Ini beberapa pelanggaran dari sebagian oknum ustadz yang ada di pondok pesantren. Dan bagi para orang tua hendaknya waspadailah pondok pesantren yang di dalamnya terdapat pelanggaran-pelanggaran di atas.
Sebagian orang berpandangan bahwa ustadz adalah manusia-manusia suci dan kuat iman. Sehingga tidak mengapa mereka bermudah-mudahan dengan santriwati atau ustadzah. Ini pemikiran yang tidak benar.
Yang benar, semakin berilmu seseorang, seharusnya ia semakin takut kepada Allah. Seseorang semakin ia mengenal Rabb-nya dan semakin dekat ia kepada Allah Ta’ala, akan semakin besar rasa takutnya kepada Allah. Nabi kita Shallallahu’alaihi Wasallam bersabda:
إني أخشاكُم للهِ وأحْفَظُكم لحدودِه
“Sesungguhnya aku yang paling yang paling takut kepada Allah dan paling menjaga batasan-batasan Allah” (HR. Ahmad no. 25893, dishahihkan al Albani dalam Irwaul Ghalil [7/79]).
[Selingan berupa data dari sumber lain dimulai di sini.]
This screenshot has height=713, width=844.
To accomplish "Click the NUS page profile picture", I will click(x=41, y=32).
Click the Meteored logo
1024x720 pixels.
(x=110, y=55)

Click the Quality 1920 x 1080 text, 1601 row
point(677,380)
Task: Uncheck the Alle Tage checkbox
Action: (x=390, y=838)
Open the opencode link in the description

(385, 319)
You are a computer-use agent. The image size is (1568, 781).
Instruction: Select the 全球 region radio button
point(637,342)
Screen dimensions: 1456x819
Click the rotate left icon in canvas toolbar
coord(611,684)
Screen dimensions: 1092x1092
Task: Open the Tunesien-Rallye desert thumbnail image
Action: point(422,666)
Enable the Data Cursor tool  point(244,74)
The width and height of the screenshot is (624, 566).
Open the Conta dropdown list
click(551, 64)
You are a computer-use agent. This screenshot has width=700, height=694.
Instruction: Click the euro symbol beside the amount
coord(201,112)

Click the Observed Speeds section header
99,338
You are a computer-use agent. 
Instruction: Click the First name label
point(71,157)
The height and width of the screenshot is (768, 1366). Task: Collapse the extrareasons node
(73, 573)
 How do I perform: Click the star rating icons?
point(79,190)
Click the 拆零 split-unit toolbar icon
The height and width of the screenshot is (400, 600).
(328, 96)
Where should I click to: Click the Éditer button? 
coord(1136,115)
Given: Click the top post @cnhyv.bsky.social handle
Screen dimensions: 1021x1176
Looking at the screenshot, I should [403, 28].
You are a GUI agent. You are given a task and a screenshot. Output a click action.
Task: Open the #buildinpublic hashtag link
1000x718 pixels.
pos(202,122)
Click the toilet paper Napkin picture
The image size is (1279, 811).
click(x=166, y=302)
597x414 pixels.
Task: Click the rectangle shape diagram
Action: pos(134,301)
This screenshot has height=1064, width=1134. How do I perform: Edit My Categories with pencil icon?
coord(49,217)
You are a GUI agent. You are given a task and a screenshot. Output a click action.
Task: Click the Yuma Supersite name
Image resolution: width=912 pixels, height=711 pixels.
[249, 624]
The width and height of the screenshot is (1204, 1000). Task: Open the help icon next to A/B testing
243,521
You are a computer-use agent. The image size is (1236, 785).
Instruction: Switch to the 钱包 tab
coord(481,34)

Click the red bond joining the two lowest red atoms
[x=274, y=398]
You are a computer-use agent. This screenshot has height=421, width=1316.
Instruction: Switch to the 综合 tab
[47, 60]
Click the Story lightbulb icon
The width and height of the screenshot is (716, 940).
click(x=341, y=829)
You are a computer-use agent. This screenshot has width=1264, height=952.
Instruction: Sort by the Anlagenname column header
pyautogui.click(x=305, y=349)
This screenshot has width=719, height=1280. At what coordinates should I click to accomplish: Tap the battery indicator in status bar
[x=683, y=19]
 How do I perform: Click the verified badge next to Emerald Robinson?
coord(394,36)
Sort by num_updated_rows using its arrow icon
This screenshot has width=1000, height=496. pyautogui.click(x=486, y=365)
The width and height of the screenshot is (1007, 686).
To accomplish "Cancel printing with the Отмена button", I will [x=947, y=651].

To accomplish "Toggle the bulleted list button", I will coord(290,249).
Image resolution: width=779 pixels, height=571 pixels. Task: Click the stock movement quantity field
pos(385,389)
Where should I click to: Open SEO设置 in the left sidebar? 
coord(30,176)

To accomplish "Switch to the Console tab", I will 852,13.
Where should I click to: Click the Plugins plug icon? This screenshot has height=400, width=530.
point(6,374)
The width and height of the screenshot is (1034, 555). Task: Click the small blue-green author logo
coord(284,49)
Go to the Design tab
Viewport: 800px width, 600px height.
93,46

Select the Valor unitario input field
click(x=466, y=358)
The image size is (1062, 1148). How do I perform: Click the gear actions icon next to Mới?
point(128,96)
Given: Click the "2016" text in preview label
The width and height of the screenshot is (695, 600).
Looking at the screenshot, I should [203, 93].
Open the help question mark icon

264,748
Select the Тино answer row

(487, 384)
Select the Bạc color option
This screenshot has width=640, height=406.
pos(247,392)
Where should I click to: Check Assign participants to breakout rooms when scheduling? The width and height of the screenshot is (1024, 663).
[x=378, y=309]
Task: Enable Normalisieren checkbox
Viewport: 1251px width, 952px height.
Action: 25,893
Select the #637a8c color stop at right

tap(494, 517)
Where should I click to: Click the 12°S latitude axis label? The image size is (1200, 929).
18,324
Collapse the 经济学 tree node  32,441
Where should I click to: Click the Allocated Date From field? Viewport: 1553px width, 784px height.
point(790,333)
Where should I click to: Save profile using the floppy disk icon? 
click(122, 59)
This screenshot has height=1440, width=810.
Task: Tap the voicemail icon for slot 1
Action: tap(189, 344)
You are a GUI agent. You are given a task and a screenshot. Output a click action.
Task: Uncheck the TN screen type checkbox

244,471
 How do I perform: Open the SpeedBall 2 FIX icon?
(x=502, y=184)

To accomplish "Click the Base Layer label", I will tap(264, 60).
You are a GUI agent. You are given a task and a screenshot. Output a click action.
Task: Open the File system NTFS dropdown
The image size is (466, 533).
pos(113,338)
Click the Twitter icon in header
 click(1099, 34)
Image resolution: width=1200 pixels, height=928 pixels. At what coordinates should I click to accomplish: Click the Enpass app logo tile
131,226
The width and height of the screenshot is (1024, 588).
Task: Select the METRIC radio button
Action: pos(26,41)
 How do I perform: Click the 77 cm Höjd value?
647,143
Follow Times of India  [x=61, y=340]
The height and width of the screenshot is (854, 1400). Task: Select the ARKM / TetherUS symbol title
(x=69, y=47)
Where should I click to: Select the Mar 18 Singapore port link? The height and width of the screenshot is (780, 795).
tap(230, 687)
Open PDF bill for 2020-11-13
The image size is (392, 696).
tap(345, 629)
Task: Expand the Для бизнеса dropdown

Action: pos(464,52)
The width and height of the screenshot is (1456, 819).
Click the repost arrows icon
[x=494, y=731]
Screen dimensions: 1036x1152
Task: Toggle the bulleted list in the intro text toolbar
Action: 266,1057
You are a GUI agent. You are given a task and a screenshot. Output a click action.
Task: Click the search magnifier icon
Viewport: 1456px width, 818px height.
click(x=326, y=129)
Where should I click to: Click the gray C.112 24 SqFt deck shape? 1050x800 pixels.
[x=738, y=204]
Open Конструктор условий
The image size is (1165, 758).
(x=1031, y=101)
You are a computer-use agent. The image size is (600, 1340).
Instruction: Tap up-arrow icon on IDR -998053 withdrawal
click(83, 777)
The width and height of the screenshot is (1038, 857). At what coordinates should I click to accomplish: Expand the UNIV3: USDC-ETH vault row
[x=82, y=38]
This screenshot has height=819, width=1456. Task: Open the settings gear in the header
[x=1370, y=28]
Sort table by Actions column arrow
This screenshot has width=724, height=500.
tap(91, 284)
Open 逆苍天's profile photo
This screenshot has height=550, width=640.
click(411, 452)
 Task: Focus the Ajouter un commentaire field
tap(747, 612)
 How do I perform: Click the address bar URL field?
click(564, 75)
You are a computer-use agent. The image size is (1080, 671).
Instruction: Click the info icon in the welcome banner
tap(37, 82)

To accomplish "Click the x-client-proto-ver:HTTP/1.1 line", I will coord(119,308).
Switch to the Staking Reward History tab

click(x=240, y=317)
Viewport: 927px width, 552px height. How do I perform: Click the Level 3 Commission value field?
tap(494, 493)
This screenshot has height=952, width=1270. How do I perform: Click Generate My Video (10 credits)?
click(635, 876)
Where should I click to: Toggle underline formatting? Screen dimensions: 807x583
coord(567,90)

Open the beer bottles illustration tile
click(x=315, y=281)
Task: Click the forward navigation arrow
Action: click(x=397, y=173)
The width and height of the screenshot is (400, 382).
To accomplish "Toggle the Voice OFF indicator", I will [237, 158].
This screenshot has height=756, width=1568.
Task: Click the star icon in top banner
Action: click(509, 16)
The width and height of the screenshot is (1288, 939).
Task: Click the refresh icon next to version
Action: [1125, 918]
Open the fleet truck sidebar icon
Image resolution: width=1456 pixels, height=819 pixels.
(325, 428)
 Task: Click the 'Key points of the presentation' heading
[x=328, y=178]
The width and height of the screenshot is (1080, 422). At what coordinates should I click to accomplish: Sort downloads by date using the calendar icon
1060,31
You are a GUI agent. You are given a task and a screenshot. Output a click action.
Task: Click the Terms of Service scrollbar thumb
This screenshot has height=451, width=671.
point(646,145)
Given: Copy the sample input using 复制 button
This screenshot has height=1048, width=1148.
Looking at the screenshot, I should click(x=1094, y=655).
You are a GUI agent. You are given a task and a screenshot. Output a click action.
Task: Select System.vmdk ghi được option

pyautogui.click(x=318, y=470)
Allah ta’ala juga berfirman:
إنما يخشى الله من عباده العلماء
“Sesungguhnya yang takut kepada Allah di antara hamba-hamba-Nya, hanyalah ulama” (QS. Fathir: 28).
Ya, karena para ulama, yaitu memiliki ilmu tentang agama Allah ini dan mengamalkannya, merekalah orang-orang yang paling mengenal Allah. Sehingga betapa besar rasa takut mereka kepada Allah ta’ala.
Demikian, sehingga tidaklah heran jika sahabat Umar bin Khattab radhiallahu’anhu, sahabat Nabi yang alim lagi mulia dan stempel surga sudah diraihnya, beliau tetap berkata:
لو نادى مُنادٍ من السماء أيها الناس إنكم داخلون الجنة كلكم أجمعون إلا رجلا واحداً لَخِفْتُ أن أكون هو
“Andai terdengar suara dari langit yang berkata: ‘Wahai manusia, kalian semua sudah dijamin pasti masuk surga kecuali satu orang saja’. Sungguh aku khawatir satu orang itu adalah aku” (HR. Abu Nu’aim dalam Hilyatul Auliya, 138).
Maka tidak layak seorang ustadz merasa aman dari fitnah wanita, setinggi apapun ilmunya, Bahkan seharusnya semakin berilmu ia semakin takut pada fitnah wanita.